Enchères immobilières : les coulisses d'une transaction
En France, un bien sur cent se vend aux enchères immobilières. Ces séances publiques, organisées par les notaires tous les mardis, dans la capitale, et une fois par mois en région, permettent aux acquéreurs d'élargir leur prospection.
Aux enchères, l'acquéreur ne bénéficie pas de condition suspensive d'obtention de prêt, ni de délai de réflexion.
Une vingtaine de personnes s'affaire dans l'appartement. Tandis que les uns tapent du poing sur les murs pour vérifier leur solidité, les autres agenouillés analysent l'état du parquet. "Je reviendrai avec un architecte lors de la prochaine visite pour avoir une idée du prix des travaux", confie Charles, intéressé par ce trois-pièces situé dans le quartier de la "Folie Méricourt", à Paris.
D'une superficie de 60 m², le logement est proposé aux enchères par la Chambre des Notaires. Sa mise à prix est de 300.000 euros, soit 39% de moins que le prix du marché. Une potentielle bonne affaire qui a attiré les acquéreurs en masse pour ce premier jour de visite. Au total, trois journées "porte ouvertes" sont programmées. Un système permettant aux aquéreurs de repérer et d'estimer d'éventuels frais liés à des rénovations.
Une transparence appréciée
Cet appartement de l'est parisien est vendu par cinq héritiers "qui n'habitent pas les mêmes régions de France et ne se connaissent pas très bien", explique Maître Chrystelle Boizot, notaire en charge de la vente. "Ils ont opté pour les enchères afin de se simplifier la tâche. Cette méthode évite d'éventuelles suspicions, il n'y a pas de contestation possible sur le prix de vente", poursuit-elle.
En plus des particuliers, le système attire les fondations, les associations, les services de l'Etat et les collectivités locales (villes, conseils généraux...). Autant de propriétaires à la recherche de transactions transparentes. "On pourra difficilement accuser une mairie d'avoir favorisé tel ou tel acheteur puisque les séances sont ouvertes au public", remarque Michel Ancelin, président de séance des ventes aux enchères de Paris.
Grâce à cette diversité de vendeurs, l'offre immobilière est variée. Les acquéreurs peuvent ainsi dénicher des appartements, des maisons, mais aussi des immeubles entiers, des terrains à bâtir, des caves, des parkings et des locaux commerciaux. Des lots atypiques, comme un phare, une caserne ou une prison, sont même parfois présentés.
Le jour J
Une longue file d'attente encombre les escaliers de la Chambre des Notaires à Paris ce mardi. Pour pouvoir enchérir, l'acquéreur doit s'enregistrer une heure avant le début de la séance et déposer un chèque de banque dont la valeur équivaut à 20% du montant de la mise à prix. Lionel, qui attend depuis une quinzaine de minutes déjà, est intéressé par l'appartement de la "Folie Méricourt".

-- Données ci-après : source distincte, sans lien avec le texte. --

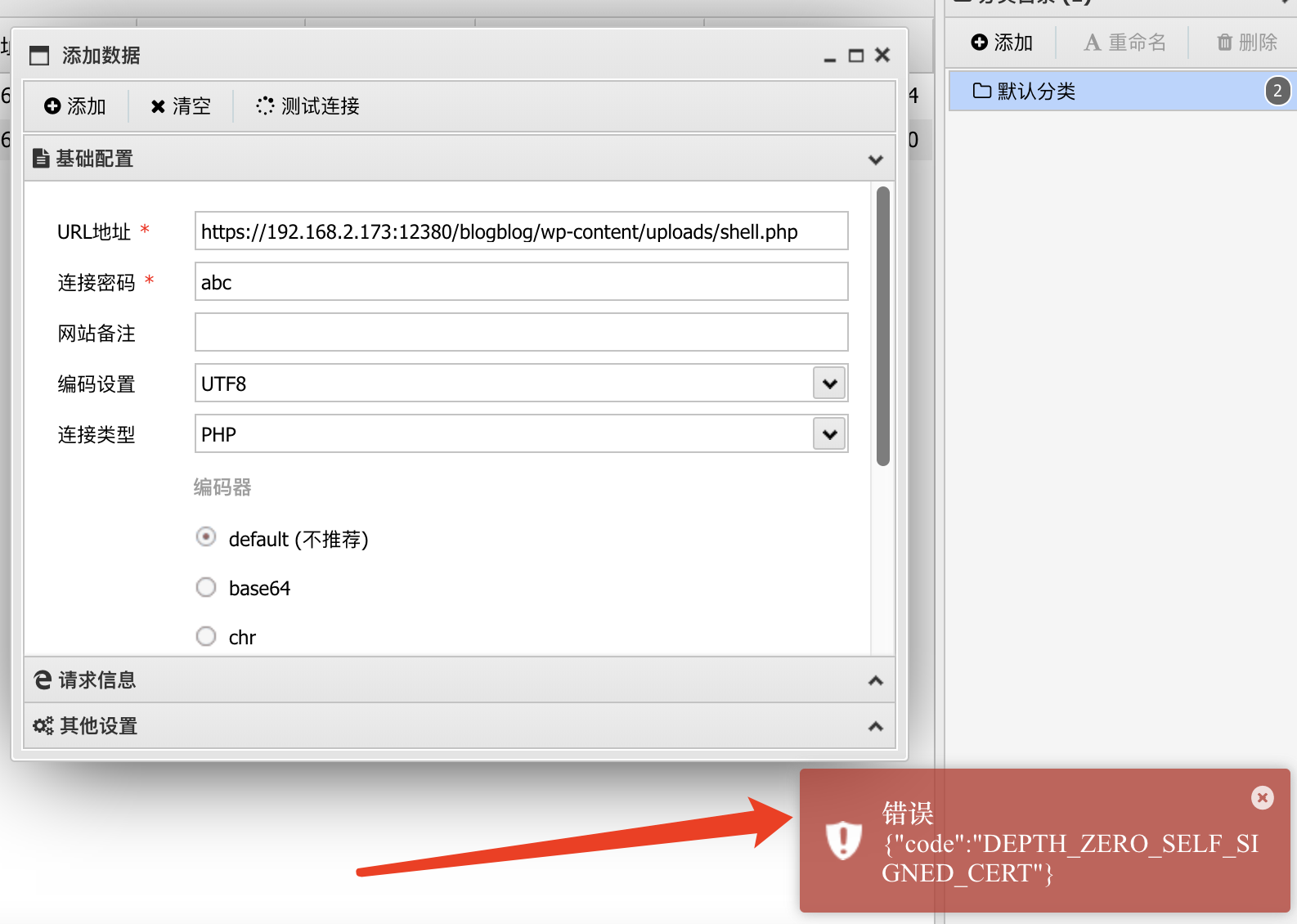Select the 默认分类 category folder

(x=1036, y=91)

"Je me suis fixé un montant à ne pas dépasser. Pour que ça ait un intérêt, le prix du mètre carré doit être inférieur de 1.000 euros à celui du marché", juge-t-il. Des limites qu'il est préférable de s'imposer, selon Maître Chrystelle Boizot. "C'est un peu comme au casino, mieux vaut venir avec une somme déjà prédéfinie plutôt qu'avec sa carte bancaire."
Au moment de la vente, la tension est palpable. Aux quatre coins de la salle les mains se lèvent successivement. 305, 310, 315... Lionel, hésitant, porte finalement l'enchère jusqu'à 510.000 euros, mais quelques secondes plus tard une femme la couvre à 520.000 euros. Une première mèche est allumée, puis une seconde. C'est terminé, la vente est adjugée. Par tradition, la bougie fait foi lors de ces séances. Après l'extinction de deux feux successifs, sans nouvelle enchère apportée durant le temps de combustion, l'adjudication est prononcée au plus offrant. Une fois la deuxième mèche éteinte, la transaction est définitive, sans condition suspensive d'obtention de prêt, ni délai de réflexion ou de rétractation pour le nouveau propriétaire.

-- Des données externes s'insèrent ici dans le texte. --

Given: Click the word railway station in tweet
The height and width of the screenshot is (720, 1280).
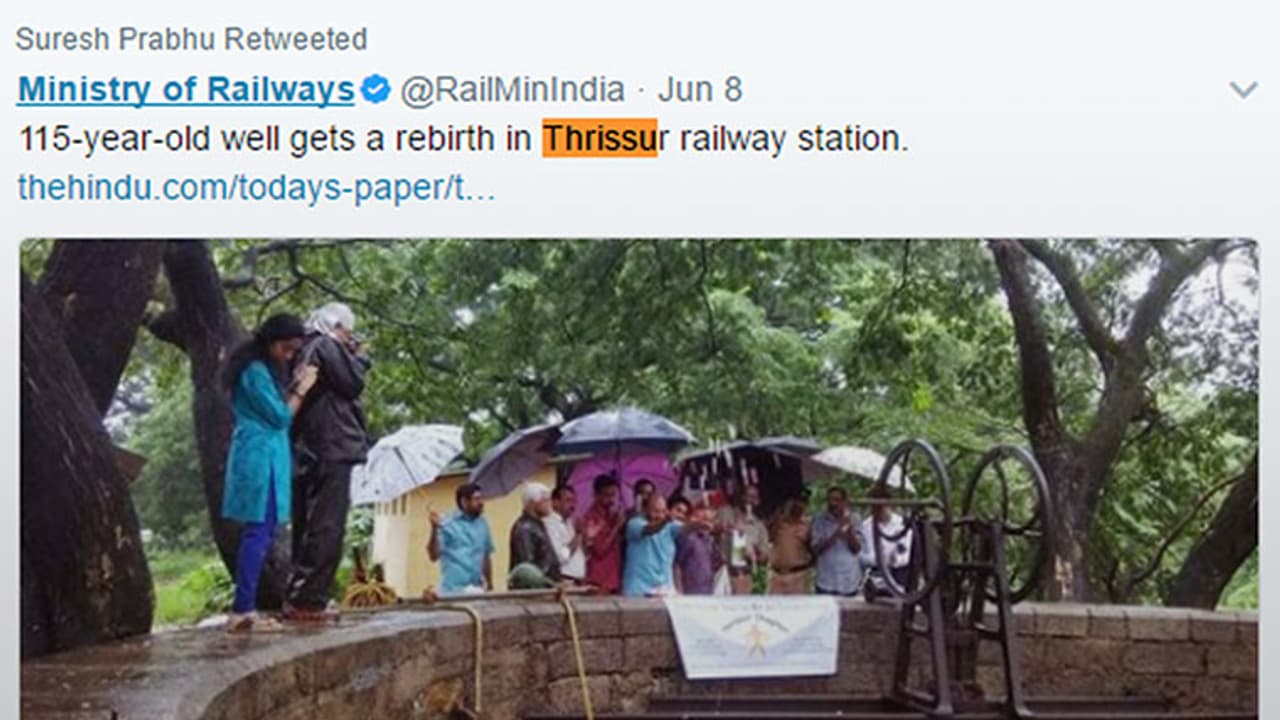Looking at the screenshot, I should (x=794, y=138).
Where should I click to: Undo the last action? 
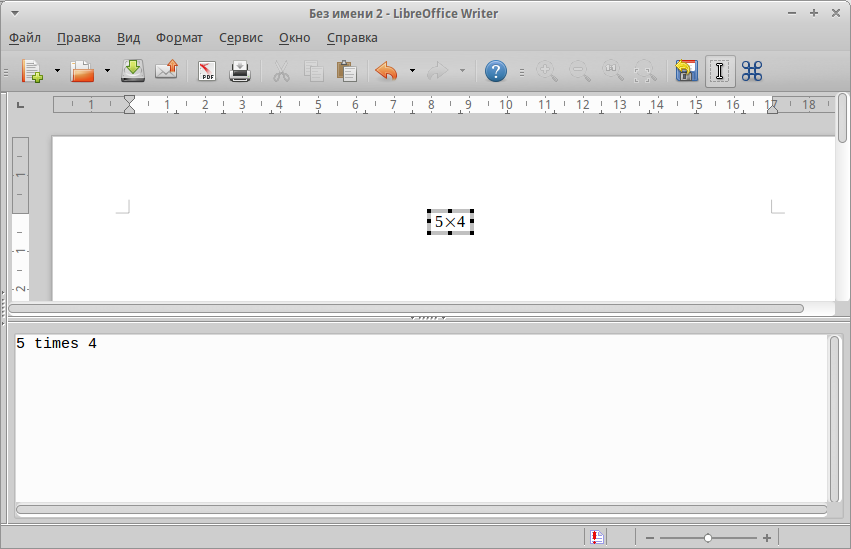click(x=386, y=71)
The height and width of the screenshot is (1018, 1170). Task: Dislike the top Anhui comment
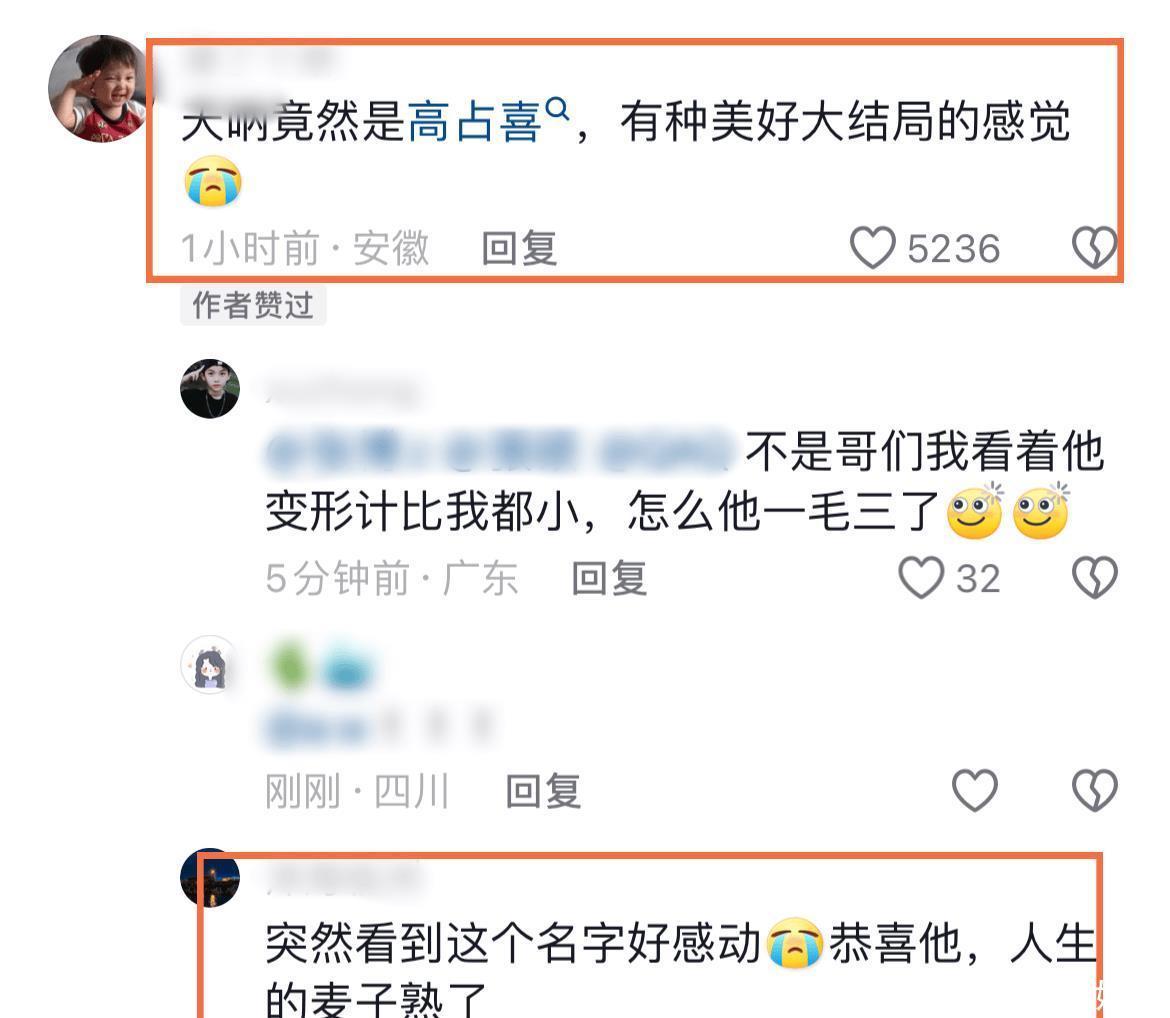[1094, 248]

Il s'agit d'un moyen comme un autre d'acheter un logement
Michel Ancelin, président de séance des ventes aux enchères de Paris
Le logement aura finalement été vendu 4,6% de plus que le prix du marché. Un phénomène assez fréquent aux enchères. Mais "de manière générale, les adjudications reflètent le prix du marché", rapporte Michel Ancelin. "Pour l'acquéreur, il s'agit d'un moyen comme un autre d'acheter un bien, mais avec la sécurité d'un acte notarié", poursuit-il.
Après l'adjudication, l'acheteur dispose de quarante-cinq jours pour régler la totalité du prix. Les frais de notaire sont plus élevés que lors d'une vente classique et s'établissent généralement autour de 11% du prix de vente, en raison du financement de l'organisation de la séance publique. "Mais à l'inverse d'une vente traditionnelle, l'acheteur ne paie pas de frais d'agence", relève Michel Ancelin.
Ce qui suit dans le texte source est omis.